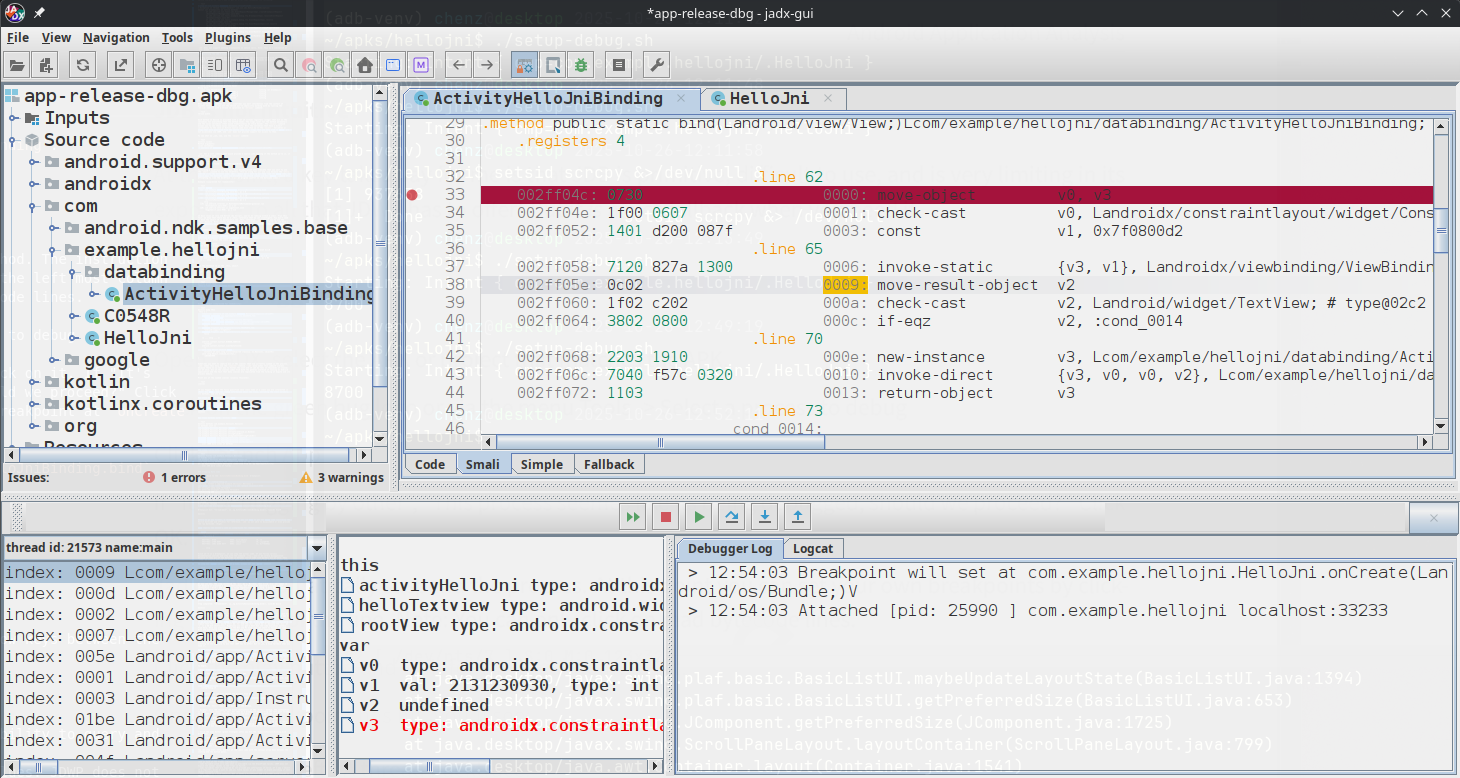Screen dimensions: 1460x778
Task: Select HelloJni class in the tree
Action: (147, 338)
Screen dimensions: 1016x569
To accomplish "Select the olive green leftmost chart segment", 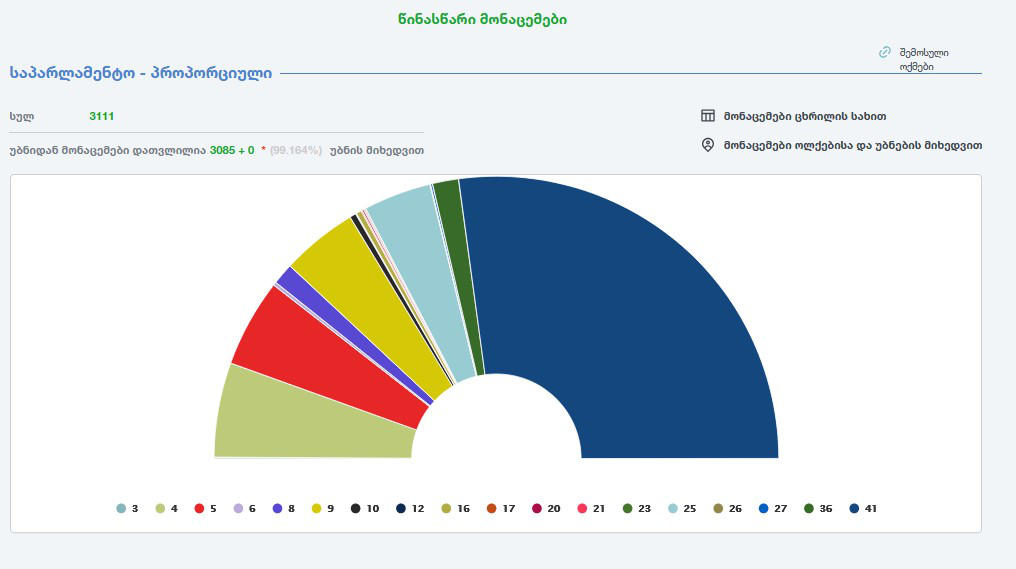I will tap(300, 420).
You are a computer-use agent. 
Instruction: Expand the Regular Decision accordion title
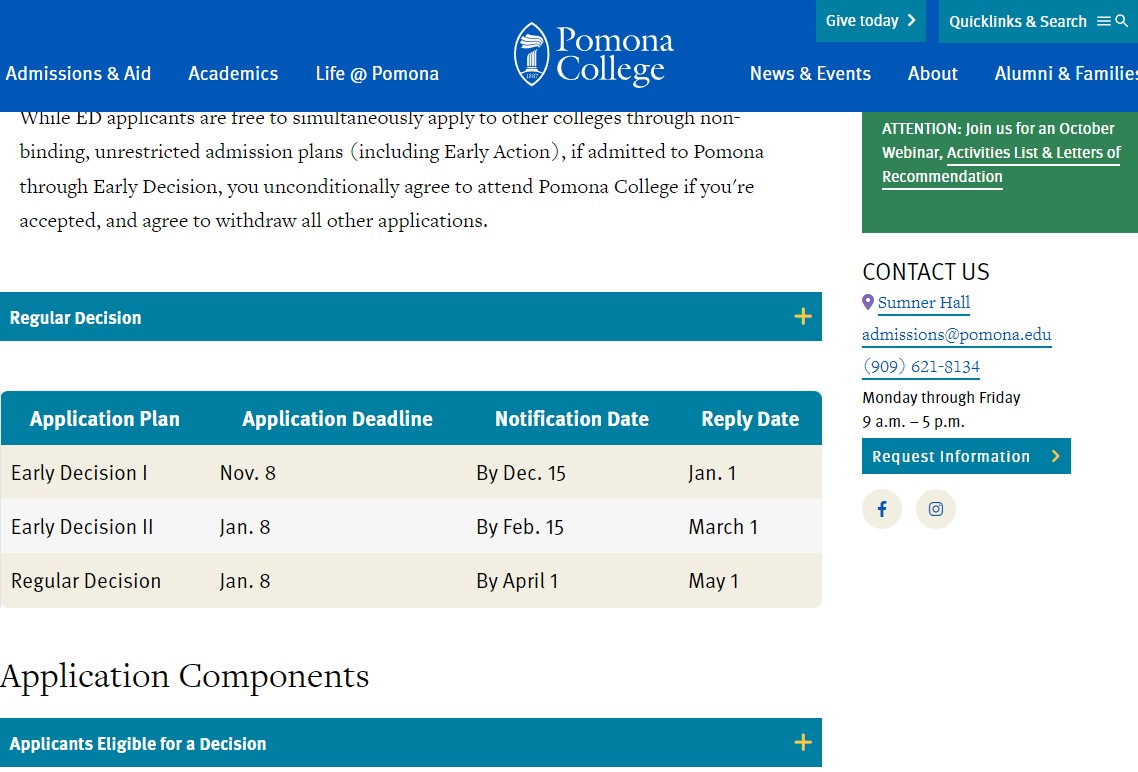point(75,318)
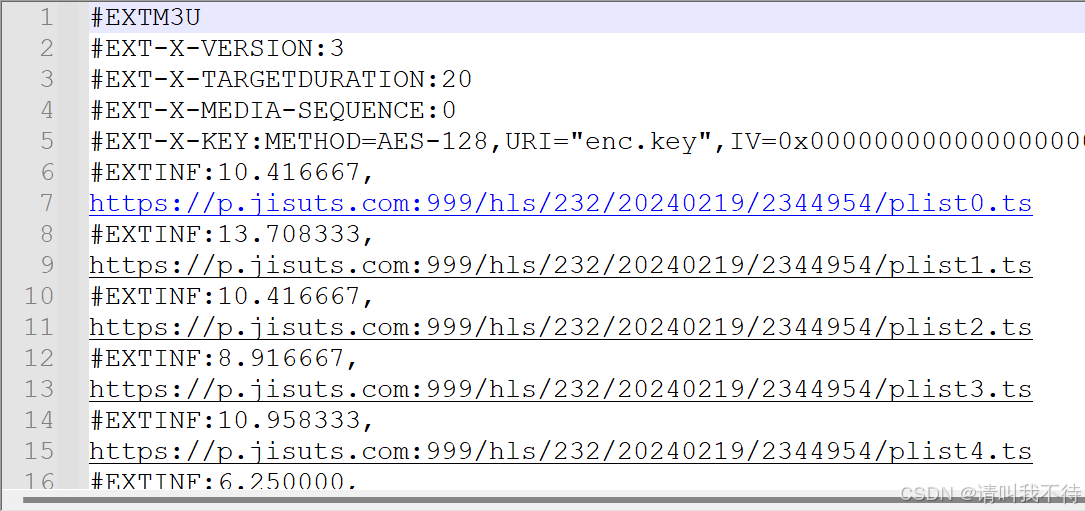Select line number 5 in the margin
The width and height of the screenshot is (1085, 511).
(46, 141)
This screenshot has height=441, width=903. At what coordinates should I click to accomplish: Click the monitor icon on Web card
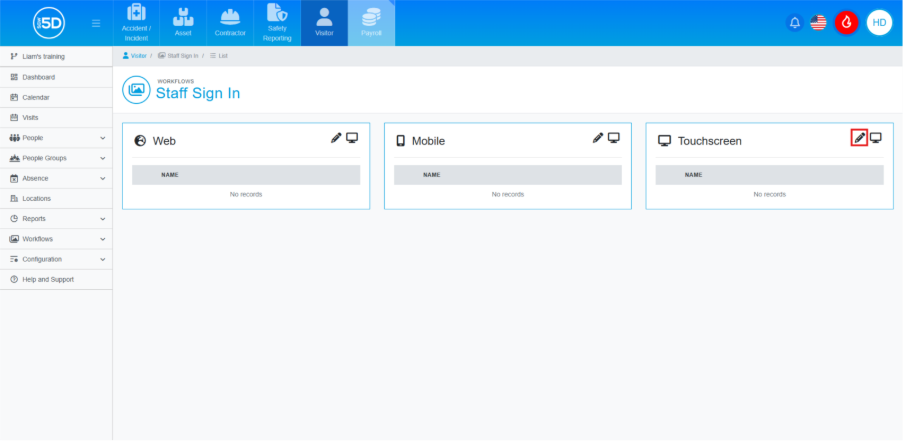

* * *

### WORK INSTRUCTIONS
Reproduce the entries starting at the line containing "You are a computer-use agent." and ending at the end of the entries, substituting "collapsible" for "accordion" and leaving everything else unchanged. Omit the pictures from your answer.

### CORRECT RESPONSE
You are a computer-use agent. 
Instruction: Expand the Regular Decision collapsible title
point(75,318)
Select line number 5 in the margin
The width and height of the screenshot is (1085, 511).
(46, 141)
This screenshot has height=441, width=903. At what coordinates should I click to accomplish: Click the monitor icon on Web card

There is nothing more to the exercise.